> **Exercise directions**
Working from the entries that follow, transcribe exactly and only the lines from the one with "Image resolution: width=800" through the last, pictures excluded.

> **Record extracts**

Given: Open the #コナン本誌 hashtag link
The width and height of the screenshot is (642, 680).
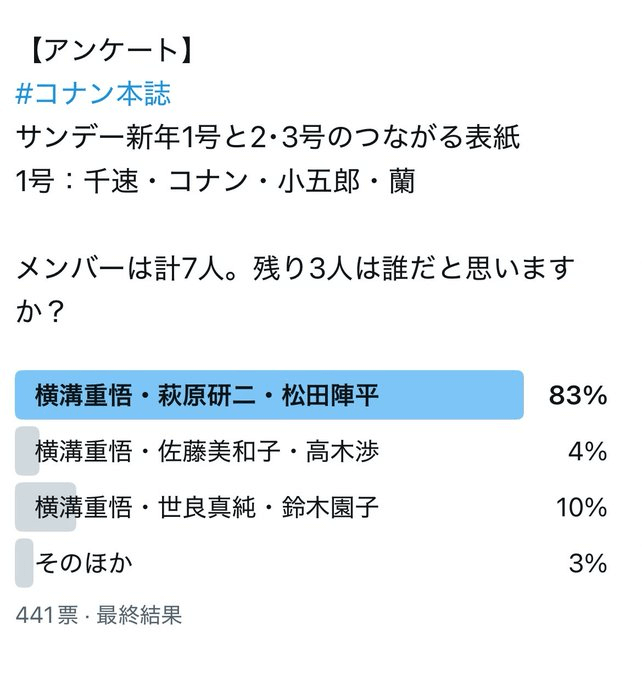Looking at the screenshot, I should point(94,93).
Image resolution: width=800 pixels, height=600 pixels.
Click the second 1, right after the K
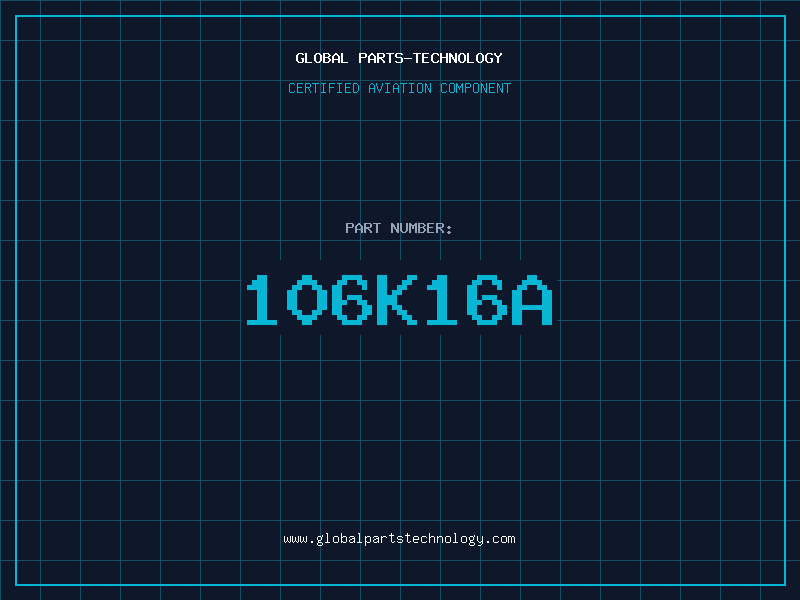(443, 299)
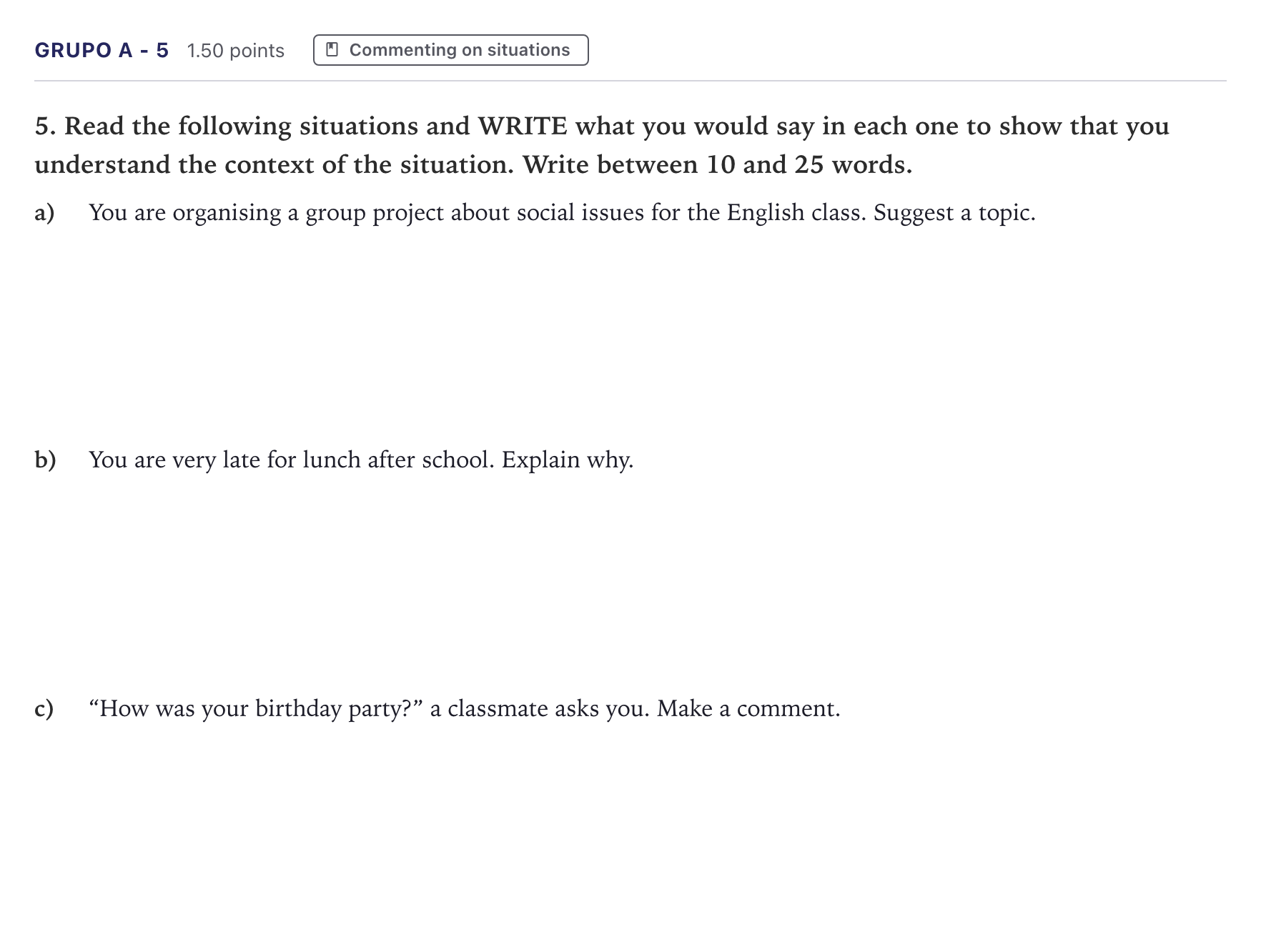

> **Reply to the exercise**
Image resolution: width=800 pixels, height=600 pixels.
Click the second 1, right after the K
(443, 299)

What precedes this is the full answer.